As you may or may not have seen, all sartorial bets are off when it comes to the infamous Warehouse Project that is currently in Manchester until the New Year. Originally taking place at the Old Boddington’s Brewery in 2006, the sell-out-guaranteed night is now at the larger Victoria Warehouse in Trafford Park, meaning there are even more try-hard “ravers” in the same place at the same time.
Whilst the concept is not particularly original, it is by far one of the best nights out that Manchester has to offer with its ever-impressive line-up. Your experience however, is subject to the irritating presence of the WHP W**kers.
But fear not, for here at the Fashion section of The Mancunion, it would be our pleasure to outline how you can both avoid and identify the people who, for some reason, think that they are doing the rest of the world a favour by attending. Here are a few simple things to consider:
The clothes: girls, contrary to the embarrassing amounts of bodycon dresses I noticed on Saturday night, WHP is not the place for glamazons who are incapable of dressing down when going out. Boys, please strive to remain clothed at all times – it’s bad enough being shoved into sweaty t-shirts never mind naked, sweaty armpits. With regards to your t-shirts, let’s leave neon hues to the people in control of the lighting please. To those of you who insist on wearing coats or hoodies, please don’t. It gets hot and no amount of cologne or perfume can save us from your odour. You are either very cold-blooded or descendants of the Russian mafia.

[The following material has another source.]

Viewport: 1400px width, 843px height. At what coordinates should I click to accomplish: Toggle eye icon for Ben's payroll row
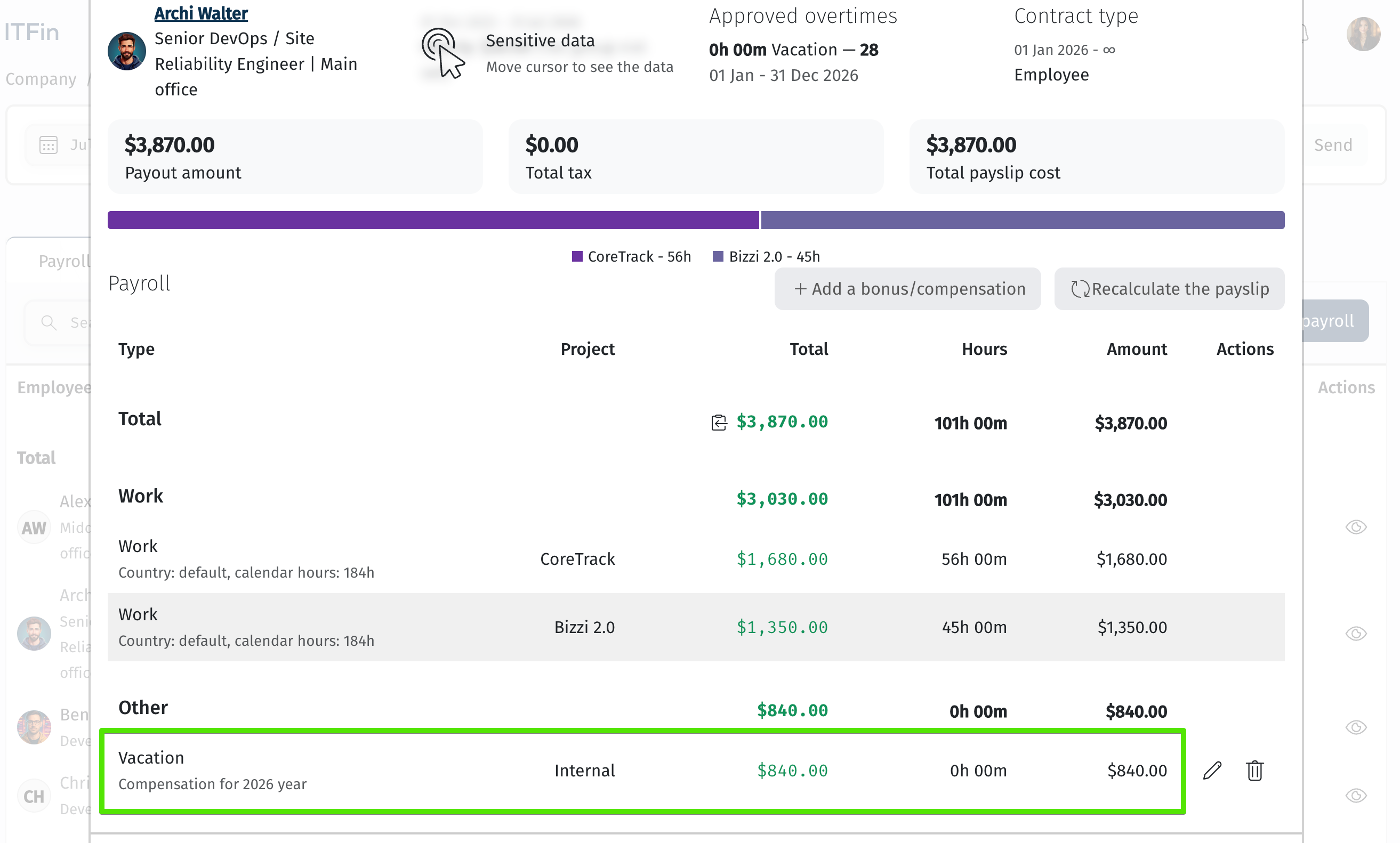pyautogui.click(x=1356, y=726)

You will get home in the early hours of the morning covered in undesirable substances with but a few being mud, alcohol, urine (hopefully you have not been this unlucky) and copious amounts of sweat from the people next to you, in front of you, behind you, as well as on top of you if they were truly dedicated to being a WHPW. A quick message to those of you who are guilty of this: you will be bottled. Period.
The shoes: Your shoes will also be destroyed. This is a lesson I learnt the hard way when I returned home with a once-white leather pair of shoes that now resemble a grimacing shade of grayish-brown. Do not wear your best pair of anything. It’s not a fashion show.
The attitude: We are all aware that you will most probably be off your face, however, when throwing shapes and insulting the rest of us with your dance moves, remember a little something called personal space. It’s not easy to come by when inside but don’t shove yourself around like there’s no tomorrow. Another thing, there is no need to yell “mate this song is sick” at the start of every drop. Finally, to you smokers out there who have decided that going to the smoking area is far too mainstream for you, flick your ash on your own hair or in your own eyes, not in ours.